Devant les images de paysages dévastés en Gironde et ailleurs, nos pensées vont à tous ces domaines et propriétés privées rayés de la carte en quelques heures. Ces maisons gagnées à la sueur du front de leurs propriétaires, ces demeures familiales transmises de génération en génération, ces repères perdus à tout jamais. Pour beaucoup une vie entière de souvenirs : des photos de famille et des objets à la valeur sentimentale irremplaçables.
Un lieu de vie et d'histoire, c'est aussi une biodiversité irremplaçable, des arbres emblématiques d’une région, une faune sauvage qui y avait élu domicile et qui paye un tribut tragique. C'est tout un écosystème qui s'effondre sous nos yeux.
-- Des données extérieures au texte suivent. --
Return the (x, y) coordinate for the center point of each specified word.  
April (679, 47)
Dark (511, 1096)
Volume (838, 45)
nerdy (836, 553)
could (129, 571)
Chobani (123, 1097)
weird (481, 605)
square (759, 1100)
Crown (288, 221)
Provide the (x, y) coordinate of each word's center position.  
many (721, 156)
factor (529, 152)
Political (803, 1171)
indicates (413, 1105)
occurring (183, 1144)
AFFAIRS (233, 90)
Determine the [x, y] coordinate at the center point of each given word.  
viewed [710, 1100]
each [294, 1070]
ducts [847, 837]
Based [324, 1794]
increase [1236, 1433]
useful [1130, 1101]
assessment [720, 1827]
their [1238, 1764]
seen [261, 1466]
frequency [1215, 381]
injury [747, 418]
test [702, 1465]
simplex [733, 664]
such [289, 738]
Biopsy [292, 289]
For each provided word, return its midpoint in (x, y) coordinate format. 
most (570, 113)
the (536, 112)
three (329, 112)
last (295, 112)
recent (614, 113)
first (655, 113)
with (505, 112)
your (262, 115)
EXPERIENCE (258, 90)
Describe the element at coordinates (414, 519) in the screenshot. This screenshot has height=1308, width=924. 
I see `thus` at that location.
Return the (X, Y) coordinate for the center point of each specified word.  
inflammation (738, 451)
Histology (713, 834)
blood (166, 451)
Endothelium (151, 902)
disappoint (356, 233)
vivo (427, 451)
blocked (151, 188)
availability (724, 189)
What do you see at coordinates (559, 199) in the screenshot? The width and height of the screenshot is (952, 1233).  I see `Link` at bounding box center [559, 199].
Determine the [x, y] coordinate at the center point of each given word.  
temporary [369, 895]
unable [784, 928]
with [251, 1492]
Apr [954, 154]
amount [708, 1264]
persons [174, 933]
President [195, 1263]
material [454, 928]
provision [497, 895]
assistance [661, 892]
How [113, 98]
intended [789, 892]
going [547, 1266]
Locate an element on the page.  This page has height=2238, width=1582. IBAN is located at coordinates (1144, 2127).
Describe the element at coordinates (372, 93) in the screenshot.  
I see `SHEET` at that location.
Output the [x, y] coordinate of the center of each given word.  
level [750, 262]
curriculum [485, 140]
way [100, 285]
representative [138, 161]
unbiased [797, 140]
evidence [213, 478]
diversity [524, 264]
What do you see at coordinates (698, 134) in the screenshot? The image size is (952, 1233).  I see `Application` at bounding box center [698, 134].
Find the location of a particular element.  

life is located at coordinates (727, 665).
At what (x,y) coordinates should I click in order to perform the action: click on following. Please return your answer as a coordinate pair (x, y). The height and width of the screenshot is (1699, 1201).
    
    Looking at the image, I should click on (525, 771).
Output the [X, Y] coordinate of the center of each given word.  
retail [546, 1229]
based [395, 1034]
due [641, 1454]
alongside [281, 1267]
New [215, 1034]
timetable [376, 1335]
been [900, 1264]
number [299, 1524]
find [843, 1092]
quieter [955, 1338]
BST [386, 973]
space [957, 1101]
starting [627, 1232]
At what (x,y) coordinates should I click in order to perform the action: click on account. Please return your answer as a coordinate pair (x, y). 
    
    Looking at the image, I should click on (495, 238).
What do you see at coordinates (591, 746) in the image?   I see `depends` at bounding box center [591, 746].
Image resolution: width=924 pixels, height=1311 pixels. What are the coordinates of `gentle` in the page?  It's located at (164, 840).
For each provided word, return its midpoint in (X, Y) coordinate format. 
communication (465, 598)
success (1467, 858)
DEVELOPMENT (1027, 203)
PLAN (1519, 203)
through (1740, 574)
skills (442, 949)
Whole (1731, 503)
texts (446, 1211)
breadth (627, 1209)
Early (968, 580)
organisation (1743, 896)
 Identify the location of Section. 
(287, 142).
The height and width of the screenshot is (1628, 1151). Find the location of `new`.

Face à ce paysage de cendres, toute l'équipe du Château Le Mortier adresse son plus profond soutien aux habitants touchés, aux propriétaires endeuillés de leurs souvenirs, ainsi qu'aux pompiers et forces de secours qui luttent sans relâche contre les flammes en France et partout en Europe. 🖤
[Au Château Le Mortier, nous sommes particulièrement sensibles à cette situation. Avec ces fortes chaleurs qui s'installent, nous vivons au quotidien dans une alerte permanente : nous guettons la moindre fumée à l'horizon, la moindre odeur suspecte.
La peur est bien réelle. Peur de cette inconscience quotidienne, comme ce conducteur qui préfère jeter son mégot par la fenêtre plutôt que de salir son cendrier, en longeant la propriété... Et que dire des lanternes volantes à bougie ? C'est notre pire cauchemar. D'ailleurs, nous ne comprenons pas comment ces objets peuvent être encore autorisés à la vente libre quand on connaît les risques d'incendie qu'ils font courir à nos forêts et à nos campagnes.]